§ **Source excerpt**
○ ○ ○ ○ ○ ○ ○
On 27 May 2018 Italy was thrown into a post-election political and constitutional turmoil when Italian President Sergio Mattarella refused to appoint the designated Minister of Economy and Finance, Paolo Savona, proposed by the Five Star Movement and the League. While not the first time that an Italian President has vetoed the proposed composition of government, it was the first time that he did so on political grounds – in this case because of Savona’s opposition to the single currency. Whether or not such a refusal was politically inopportune or legitimate has been discussed in many newspaper articles and scholarly blogs; this piece will instead look at the presidential right to refuse the appointment of a minister in a comparative perspective and examine how such a right is interpreted under the German and French Constitutions in comparison with the Italian Constitution.
Despite heavy criticisms against his decision and calls for his impeachment by the the Five Star Movement and the League, Mattarella’s refusal to appoint Savano was in accordance with the provisions of the Italian Constitution. Article 92 of the Italian Constitution states that “[t]he President of the Republic appoints the President of the Council of Ministers and, on his proposal, the Ministers.” This rather vague wording has generally been interpreted to mean that the Italian President is not legally bound by the proposal of the Prime Minister. Past instances, where an Italian President has refused the appointment of a designated minister were, for example, in 1994 when President Scalfaro refused to appoint Berlusconi’s lawyer as Minister of Justice and, more recently, in 2004 when President Napolitano refused the appointment of a judge as Minister of Justice, arguing that such an appointment would blur the lines between judiciary and the executive.
○ ○ ○ ○ ○ ○ ○
§ **Short exercise A**
Reproduce the entries word for word, starting with the line containing "Task: Click the word" and continuing through the end of the entries, with the pictures left out.

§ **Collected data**
○ ○ ○ ○ ○ ○ ○
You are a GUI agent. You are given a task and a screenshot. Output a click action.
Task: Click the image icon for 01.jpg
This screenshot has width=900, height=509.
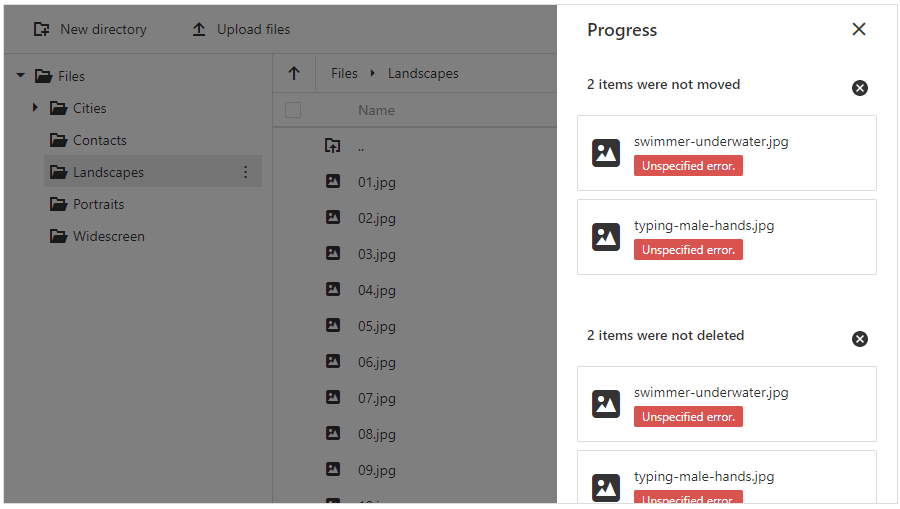coord(333,182)
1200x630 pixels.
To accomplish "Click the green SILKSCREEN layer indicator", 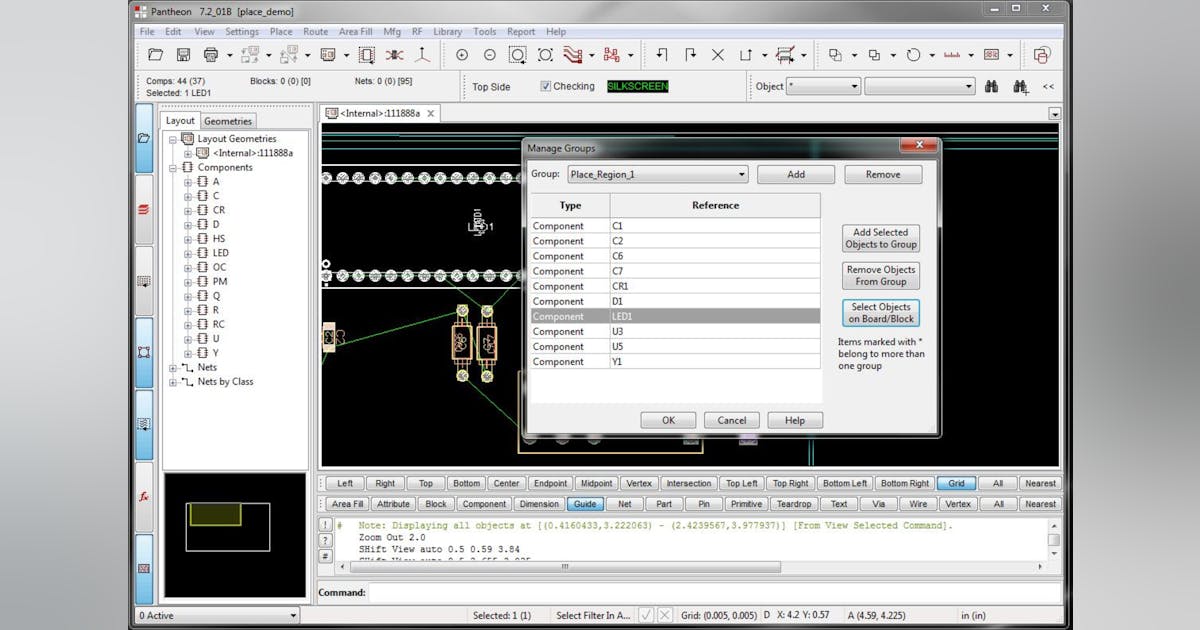I will pos(636,86).
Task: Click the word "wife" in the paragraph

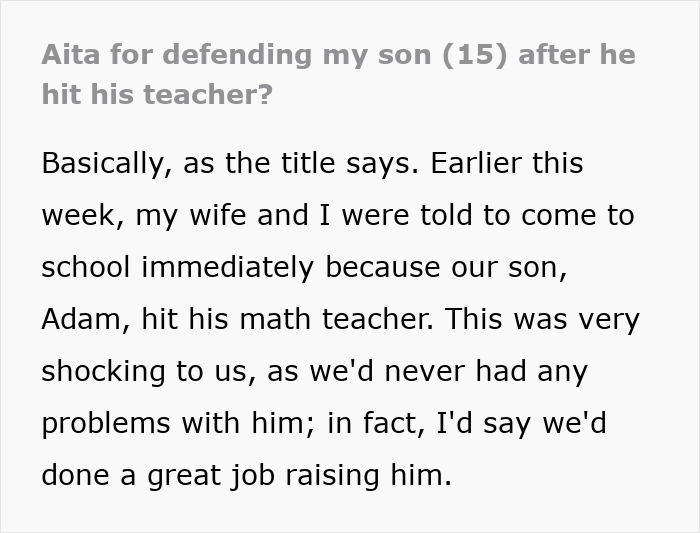Action: click(x=218, y=215)
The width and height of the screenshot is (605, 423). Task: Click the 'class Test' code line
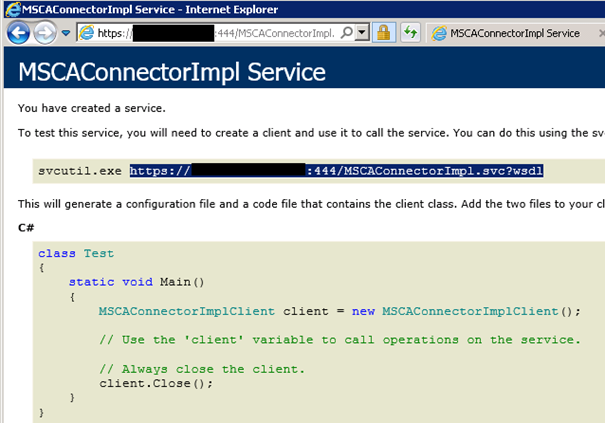(69, 254)
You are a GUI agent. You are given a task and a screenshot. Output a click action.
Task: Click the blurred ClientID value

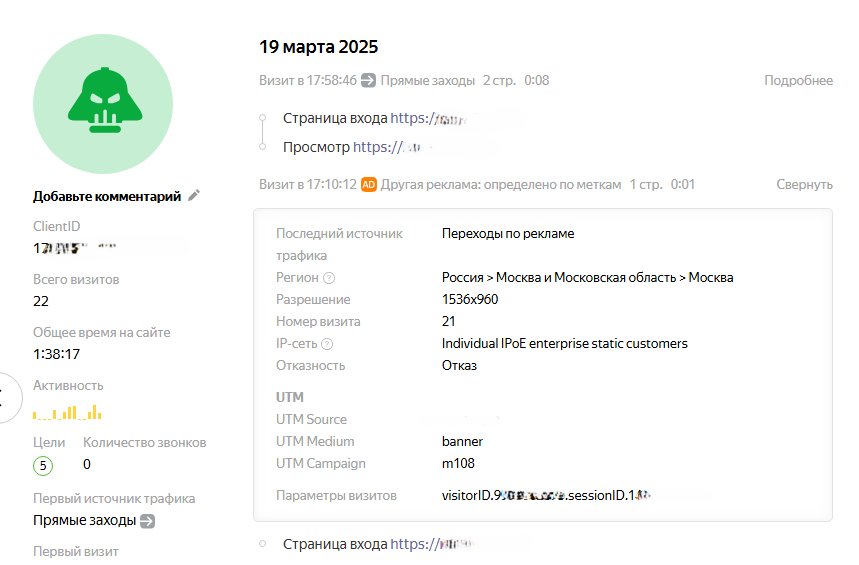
○ ○ ○ ○ ○ ○ ○
§ **Short exercise B**
In the excerpt on the Italian President's veto of a minister, whom did President Scalfaro refuse to appoint as Minister of Justice in 1994?

§ **Correct output A**
Task: Click the word "wife" in the paragraph

Action: click(x=218, y=215)
The width and height of the screenshot is (605, 423). Task: Click the 'class Test' code line
(69, 254)
You are a GUI agent. You are given a task and a screenshot. Output a click action.
Task: Click the blurred ClientID value

§ **Correct output B**
Berlusconi's lawyer.